**WORK REQUEST**
Please show each line of the listing where "section" is present.

**DATA SHOWN**
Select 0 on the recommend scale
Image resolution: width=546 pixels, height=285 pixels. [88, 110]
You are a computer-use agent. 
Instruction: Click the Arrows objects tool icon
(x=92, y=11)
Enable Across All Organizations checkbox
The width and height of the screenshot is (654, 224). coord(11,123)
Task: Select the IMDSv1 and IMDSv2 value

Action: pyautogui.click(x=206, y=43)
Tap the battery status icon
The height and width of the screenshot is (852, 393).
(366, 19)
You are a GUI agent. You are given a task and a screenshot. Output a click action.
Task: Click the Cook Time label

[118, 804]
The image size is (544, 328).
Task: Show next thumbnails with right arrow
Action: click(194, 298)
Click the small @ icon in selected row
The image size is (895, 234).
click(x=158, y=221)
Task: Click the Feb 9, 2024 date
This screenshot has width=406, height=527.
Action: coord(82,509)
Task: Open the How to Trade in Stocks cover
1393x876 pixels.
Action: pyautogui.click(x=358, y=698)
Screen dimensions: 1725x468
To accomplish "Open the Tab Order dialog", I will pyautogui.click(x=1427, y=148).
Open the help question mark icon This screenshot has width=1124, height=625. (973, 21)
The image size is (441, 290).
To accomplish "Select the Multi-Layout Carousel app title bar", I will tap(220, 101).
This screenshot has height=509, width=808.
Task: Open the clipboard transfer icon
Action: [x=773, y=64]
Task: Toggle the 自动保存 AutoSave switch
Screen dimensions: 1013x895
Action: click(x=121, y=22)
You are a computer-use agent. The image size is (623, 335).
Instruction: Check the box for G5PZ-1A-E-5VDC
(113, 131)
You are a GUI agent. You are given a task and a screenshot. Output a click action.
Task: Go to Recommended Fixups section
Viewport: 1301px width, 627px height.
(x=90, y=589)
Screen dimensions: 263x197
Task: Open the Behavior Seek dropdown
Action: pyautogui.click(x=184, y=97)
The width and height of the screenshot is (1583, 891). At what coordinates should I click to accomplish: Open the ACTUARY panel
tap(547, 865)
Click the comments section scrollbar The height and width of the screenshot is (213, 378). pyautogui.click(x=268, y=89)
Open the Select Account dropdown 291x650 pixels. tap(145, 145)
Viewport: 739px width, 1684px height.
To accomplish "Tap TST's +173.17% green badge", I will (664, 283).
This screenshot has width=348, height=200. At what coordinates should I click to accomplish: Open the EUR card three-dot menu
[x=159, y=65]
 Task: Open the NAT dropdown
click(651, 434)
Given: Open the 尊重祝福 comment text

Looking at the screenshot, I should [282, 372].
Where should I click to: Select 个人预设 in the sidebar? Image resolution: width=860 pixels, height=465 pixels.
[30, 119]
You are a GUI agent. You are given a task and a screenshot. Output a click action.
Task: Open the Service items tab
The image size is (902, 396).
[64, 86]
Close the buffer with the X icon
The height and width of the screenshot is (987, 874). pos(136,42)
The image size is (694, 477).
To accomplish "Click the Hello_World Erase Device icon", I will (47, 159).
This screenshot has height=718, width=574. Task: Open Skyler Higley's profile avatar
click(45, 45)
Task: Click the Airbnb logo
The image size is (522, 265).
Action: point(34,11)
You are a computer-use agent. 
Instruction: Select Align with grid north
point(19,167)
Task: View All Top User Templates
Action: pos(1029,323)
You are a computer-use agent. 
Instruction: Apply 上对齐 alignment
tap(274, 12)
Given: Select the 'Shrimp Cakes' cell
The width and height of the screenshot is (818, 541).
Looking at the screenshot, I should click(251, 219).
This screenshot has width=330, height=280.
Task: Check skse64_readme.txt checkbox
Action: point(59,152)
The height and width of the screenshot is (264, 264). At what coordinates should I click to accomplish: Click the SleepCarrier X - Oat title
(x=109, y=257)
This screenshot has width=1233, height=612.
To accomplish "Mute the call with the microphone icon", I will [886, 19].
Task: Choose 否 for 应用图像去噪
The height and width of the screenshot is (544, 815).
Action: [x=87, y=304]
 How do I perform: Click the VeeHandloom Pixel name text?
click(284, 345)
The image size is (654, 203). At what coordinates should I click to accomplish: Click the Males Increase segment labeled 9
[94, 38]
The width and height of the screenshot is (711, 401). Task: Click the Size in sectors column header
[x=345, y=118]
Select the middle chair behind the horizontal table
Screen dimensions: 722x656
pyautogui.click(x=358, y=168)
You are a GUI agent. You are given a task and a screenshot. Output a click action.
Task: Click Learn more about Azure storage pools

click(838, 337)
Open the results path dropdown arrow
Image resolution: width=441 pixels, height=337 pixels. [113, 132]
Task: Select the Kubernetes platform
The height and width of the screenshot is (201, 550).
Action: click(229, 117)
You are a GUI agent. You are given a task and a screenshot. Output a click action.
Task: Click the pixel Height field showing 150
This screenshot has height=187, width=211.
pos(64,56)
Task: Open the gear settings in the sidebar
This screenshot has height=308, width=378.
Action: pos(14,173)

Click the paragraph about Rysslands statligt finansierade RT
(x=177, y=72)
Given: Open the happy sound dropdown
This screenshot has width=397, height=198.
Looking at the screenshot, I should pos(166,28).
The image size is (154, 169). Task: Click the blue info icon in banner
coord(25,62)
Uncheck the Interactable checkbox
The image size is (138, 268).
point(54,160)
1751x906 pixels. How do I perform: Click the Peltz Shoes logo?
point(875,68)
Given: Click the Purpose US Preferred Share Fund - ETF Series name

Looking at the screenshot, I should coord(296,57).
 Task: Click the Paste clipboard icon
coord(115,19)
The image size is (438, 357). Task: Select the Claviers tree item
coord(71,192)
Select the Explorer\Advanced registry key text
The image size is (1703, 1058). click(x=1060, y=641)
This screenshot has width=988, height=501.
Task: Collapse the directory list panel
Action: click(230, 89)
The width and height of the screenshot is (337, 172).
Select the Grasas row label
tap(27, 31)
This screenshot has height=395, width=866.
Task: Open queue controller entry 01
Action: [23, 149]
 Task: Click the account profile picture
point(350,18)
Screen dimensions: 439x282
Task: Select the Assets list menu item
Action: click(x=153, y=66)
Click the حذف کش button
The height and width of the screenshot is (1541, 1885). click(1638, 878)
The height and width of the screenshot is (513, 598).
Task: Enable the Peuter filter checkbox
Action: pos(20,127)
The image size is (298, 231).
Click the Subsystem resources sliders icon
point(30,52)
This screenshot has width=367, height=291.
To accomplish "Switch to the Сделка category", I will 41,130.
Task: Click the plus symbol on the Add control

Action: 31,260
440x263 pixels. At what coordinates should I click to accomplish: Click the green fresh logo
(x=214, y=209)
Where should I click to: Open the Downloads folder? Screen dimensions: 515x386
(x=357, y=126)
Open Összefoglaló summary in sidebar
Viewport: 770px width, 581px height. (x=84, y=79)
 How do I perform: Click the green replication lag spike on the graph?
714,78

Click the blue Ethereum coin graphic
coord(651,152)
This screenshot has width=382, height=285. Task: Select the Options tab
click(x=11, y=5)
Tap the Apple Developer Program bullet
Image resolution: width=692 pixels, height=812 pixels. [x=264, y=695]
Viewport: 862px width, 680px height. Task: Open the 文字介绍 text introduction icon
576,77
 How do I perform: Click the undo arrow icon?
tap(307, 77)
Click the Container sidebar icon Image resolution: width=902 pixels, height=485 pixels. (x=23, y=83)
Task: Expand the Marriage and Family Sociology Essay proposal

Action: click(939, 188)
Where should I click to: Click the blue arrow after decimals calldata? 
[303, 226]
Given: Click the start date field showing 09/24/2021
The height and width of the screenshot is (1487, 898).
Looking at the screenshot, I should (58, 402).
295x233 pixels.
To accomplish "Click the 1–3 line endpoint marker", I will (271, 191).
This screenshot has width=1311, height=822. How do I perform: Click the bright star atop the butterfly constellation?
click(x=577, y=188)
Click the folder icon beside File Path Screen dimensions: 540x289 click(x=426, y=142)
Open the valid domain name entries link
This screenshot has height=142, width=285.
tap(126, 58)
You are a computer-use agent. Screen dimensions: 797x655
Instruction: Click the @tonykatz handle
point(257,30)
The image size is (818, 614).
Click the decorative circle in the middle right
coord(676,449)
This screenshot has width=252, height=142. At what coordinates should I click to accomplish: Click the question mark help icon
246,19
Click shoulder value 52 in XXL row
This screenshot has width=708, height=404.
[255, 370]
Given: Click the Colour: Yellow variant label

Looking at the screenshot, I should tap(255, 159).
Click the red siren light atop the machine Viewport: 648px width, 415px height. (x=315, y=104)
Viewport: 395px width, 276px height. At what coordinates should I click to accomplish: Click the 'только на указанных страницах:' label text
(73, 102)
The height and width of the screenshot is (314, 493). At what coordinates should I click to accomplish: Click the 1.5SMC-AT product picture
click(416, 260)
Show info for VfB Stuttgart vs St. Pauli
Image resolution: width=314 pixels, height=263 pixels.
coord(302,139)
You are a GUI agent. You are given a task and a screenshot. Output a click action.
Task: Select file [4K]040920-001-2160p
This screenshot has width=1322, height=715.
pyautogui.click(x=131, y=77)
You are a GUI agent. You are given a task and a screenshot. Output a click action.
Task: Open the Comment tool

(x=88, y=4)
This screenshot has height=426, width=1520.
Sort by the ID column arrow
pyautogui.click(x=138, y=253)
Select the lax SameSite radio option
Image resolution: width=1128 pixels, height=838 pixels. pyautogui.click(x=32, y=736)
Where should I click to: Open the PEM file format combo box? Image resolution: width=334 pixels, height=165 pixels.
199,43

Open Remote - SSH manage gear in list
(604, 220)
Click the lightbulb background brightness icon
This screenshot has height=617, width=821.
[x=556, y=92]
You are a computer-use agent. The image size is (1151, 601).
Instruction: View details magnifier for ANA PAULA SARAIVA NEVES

**ANSWER BELOW**
Task: Go to Recommended Fixups section
Click the comments section scrollbar The height and width of the screenshot is (213, 378). pyautogui.click(x=268, y=89)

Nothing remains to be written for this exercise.